CRO or vendor support appears in 37 of 91 trials, equal to 40.7%. Use rises sharply with country complexity: 6 of 47 single-country trials use CRO/vendor support, compared with 16 of 24 trials involving 2–4 countries and 15 of 20 trials involving 5 or more countries.

CRO/vendor use by number of participating countries
1 country12.8%
6 of 47 trials
2–4 countries66.7%
16 of 24 trials
5+ countries75.0%
15 of 20 trials
Measure: trial-level CRO/vendor support by country-count complexity group.
Interpretation

The operational threshold is clear: once trials move beyond one country, CRO/vendor use becomes common. CRO/vendor support rises from 12.8% in single-country trials to 66.7% in 2–4 country trials and 75.0% in trials spanning 5 or more countries, suggesting that cross-country coordination is the strongest driver of outsourcing.

Which CROs and vendors appear most often in gastric, GEJ and esophageal cancer phase 2 and phase 3 trials?

IQVIA appears most often, with involvement in 13 trials.
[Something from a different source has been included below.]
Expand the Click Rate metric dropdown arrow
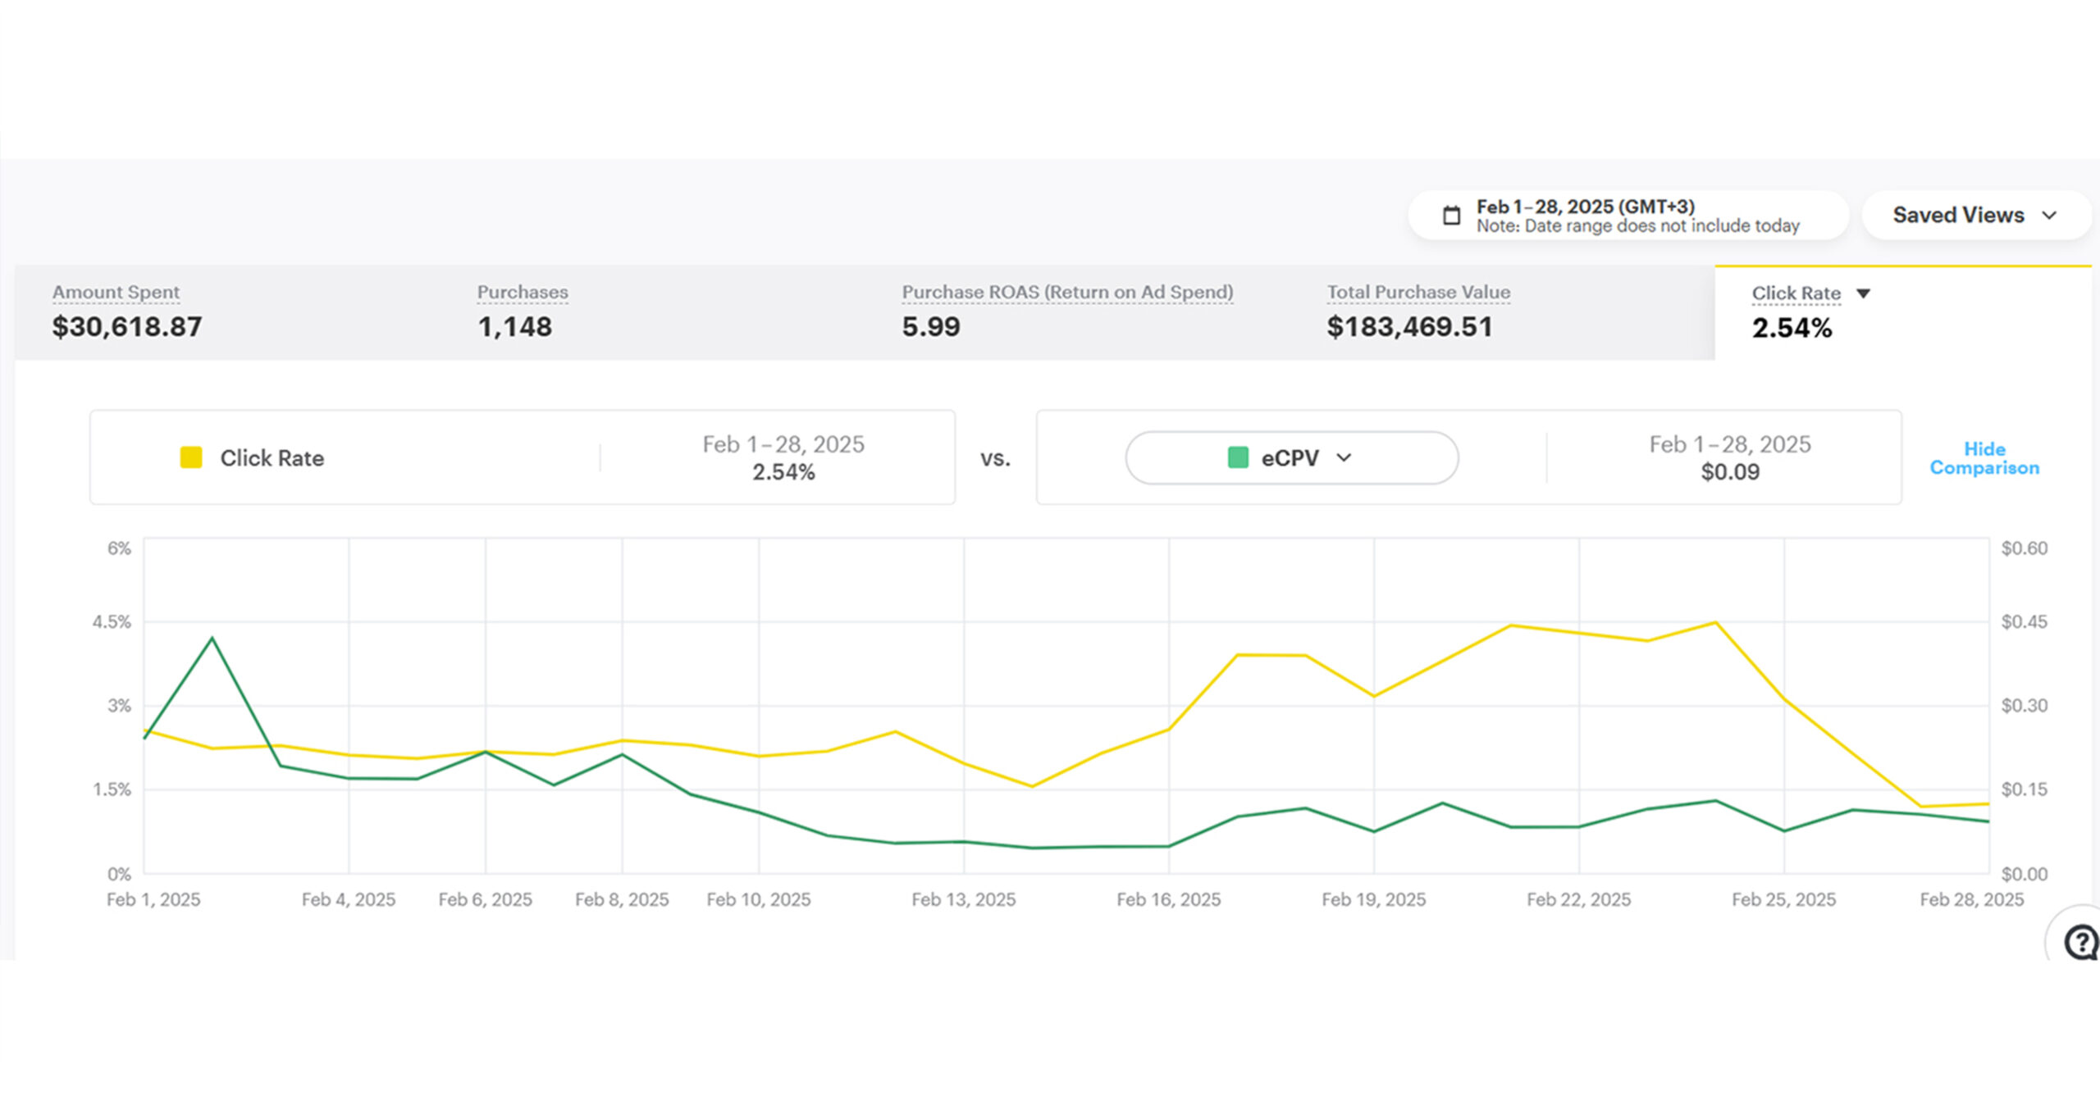Viewport: 2100px width, 1119px height. 1863,293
PPD appears in 10 trials, ICON in 9 trials, and Medidata and Parexel each appear in 8 trials.

Top CRO/vendor names by trial involvement
13
IQVIA
10
PPD
9
ICON
8
Medidata
8
Parexel
Measure: trial-level mention of CRO/vendor names in the analyzed phase 2 and phase 3 cohort.
Interpretation

The CRO/vendor landscape is led by large global clinical operations providers and technology vendors. IQVIA, PPD, ICON, Medidata and Parexel together appear 48 times across the analyzed trial set, reflecting the operational and data-management burden of multinational phase 2 and phase 3 upper gastrointestinal oncology trials.

Executive Interpretation

The EU gastric, GEJ and esophageal cancer phase 2 and phase 3 trial landscape is led by a concentrated group of high-frequency oncology sites, with Hospital Universitari Vall d’Hebron participating in 28 of 91 trials. France has the broadest site footprint with 385 of 1,796 site placements, while Germany has the largest planned participant allocation at 2,159.

The modality profile is mixed but still anchored in small molecules and monoclonal antibodies, which appear in 63 and 53 trials respectively. Antibody-drug conjugates are present in 22 trials, suggesting that sites with infusion capacity, biomarker workflows and complex oncology pharmacy support are increasingly important.

CRO/vendor use is strongly linked to geographic complexity. Only 6 of 47 single-country trials use CRO/vendor support, compared with 16 of 24 trials involving 2–4 countries and 15 of 20 trials involving 5 or more countries. For sponsors, the practical implication is that EU site strategy, country allocation and outsourcing strategy should be planned together rather than separately.